[Records excerpted from a collection]
------------------------------------
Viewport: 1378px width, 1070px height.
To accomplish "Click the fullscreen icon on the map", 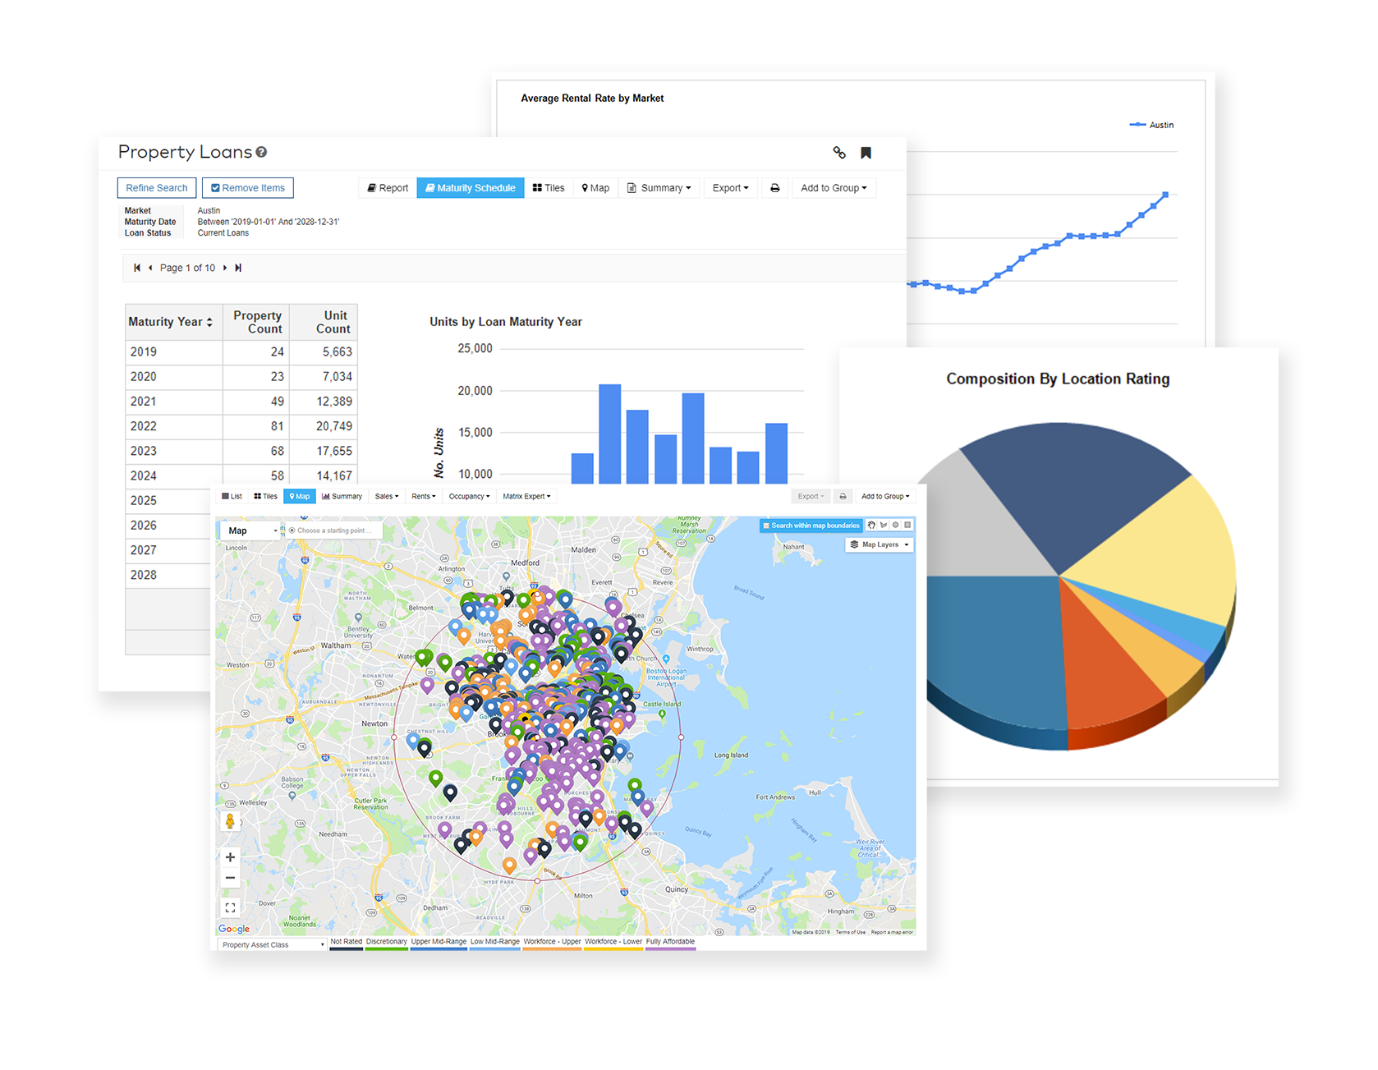I will [x=230, y=907].
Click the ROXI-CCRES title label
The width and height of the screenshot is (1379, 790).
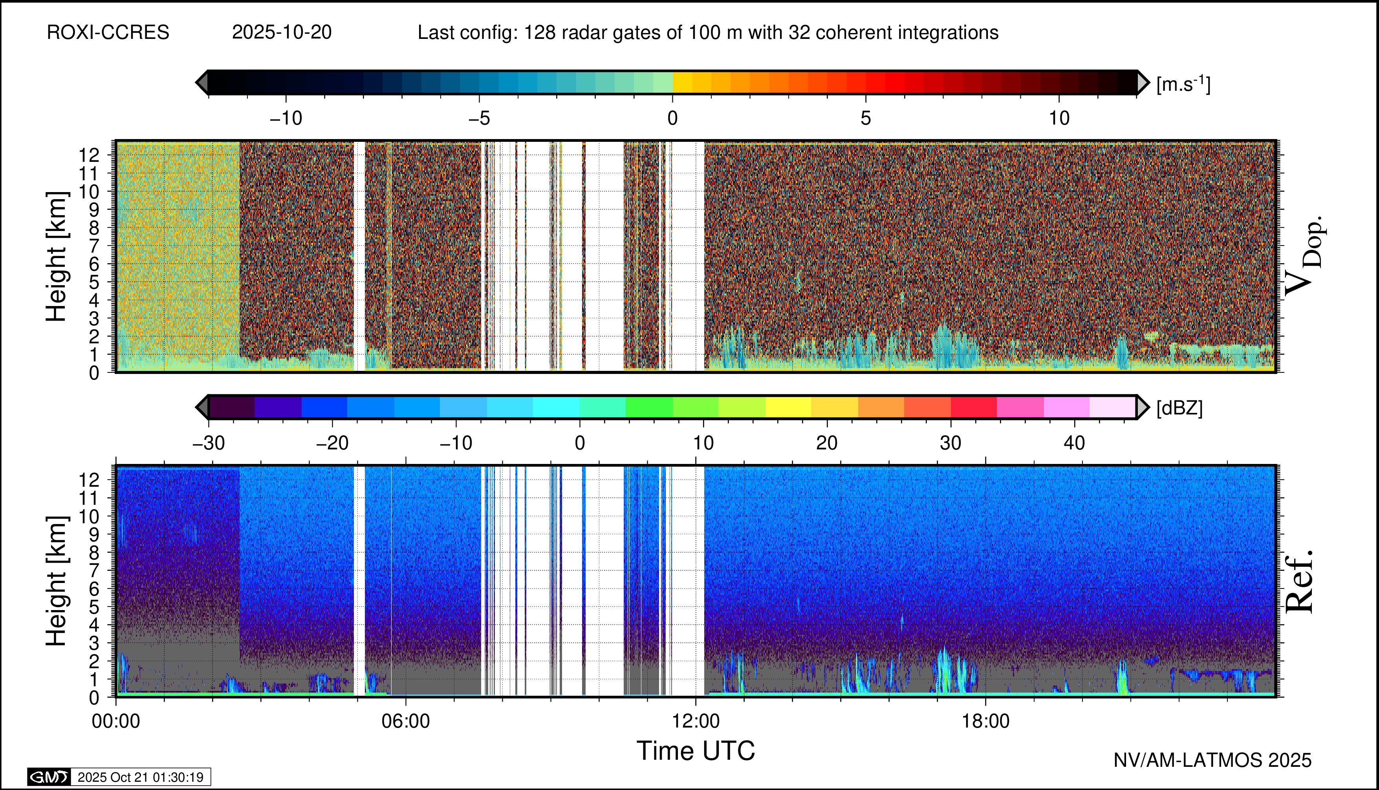point(108,33)
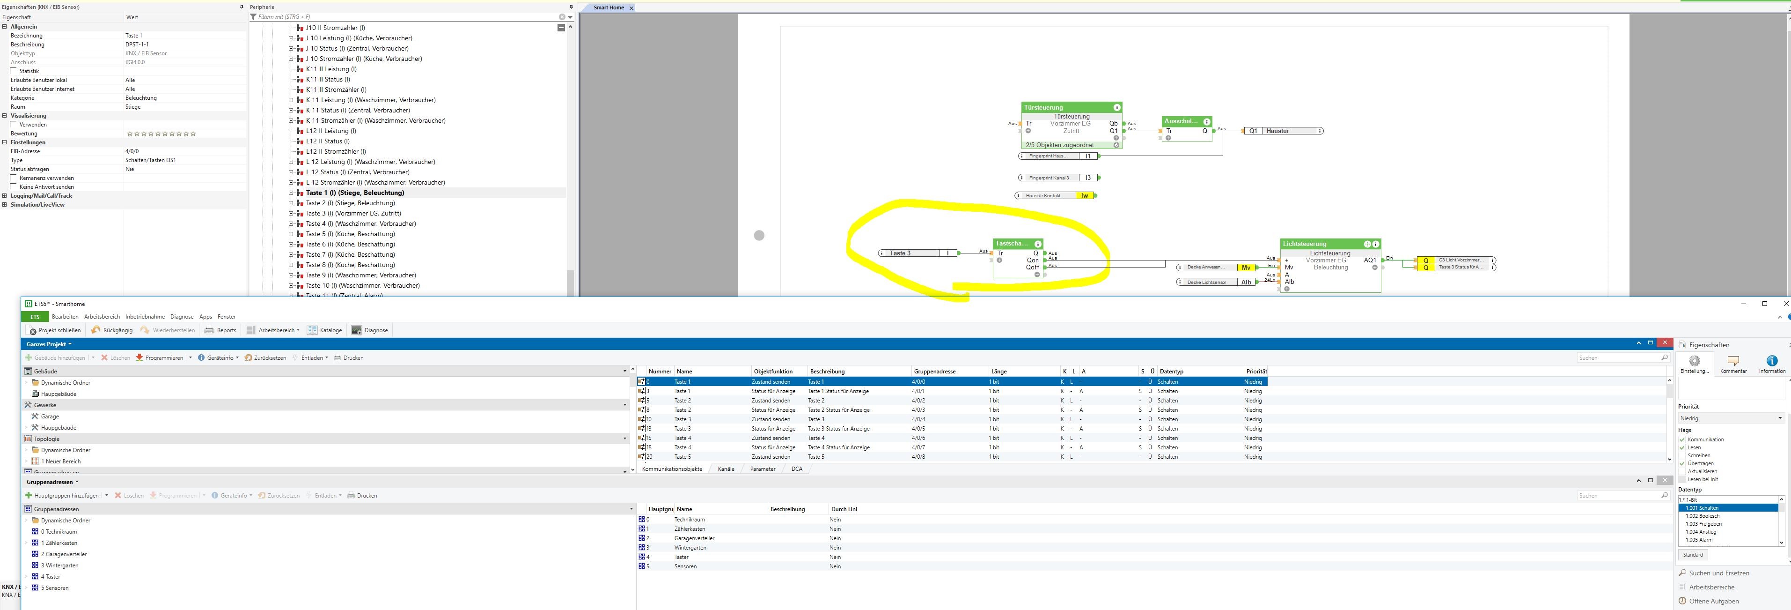This screenshot has height=610, width=1791.
Task: Click Hauptgruppen hinzufügen plus icon
Action: coord(29,495)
------------------------------------
## Task details
Take the line containing "Click the ROXI-CCRES title label" and every line after it up to the end of the entries, and quote them exactly. Both ends count; the pictures do not.

## Response to this task
Click the ROXI-CCRES title label
The width and height of the screenshot is (1379, 790).
point(108,33)
This screenshot has height=610, width=1791.
Task: Click Hauptgruppen hinzufügen plus icon
Action: coord(29,495)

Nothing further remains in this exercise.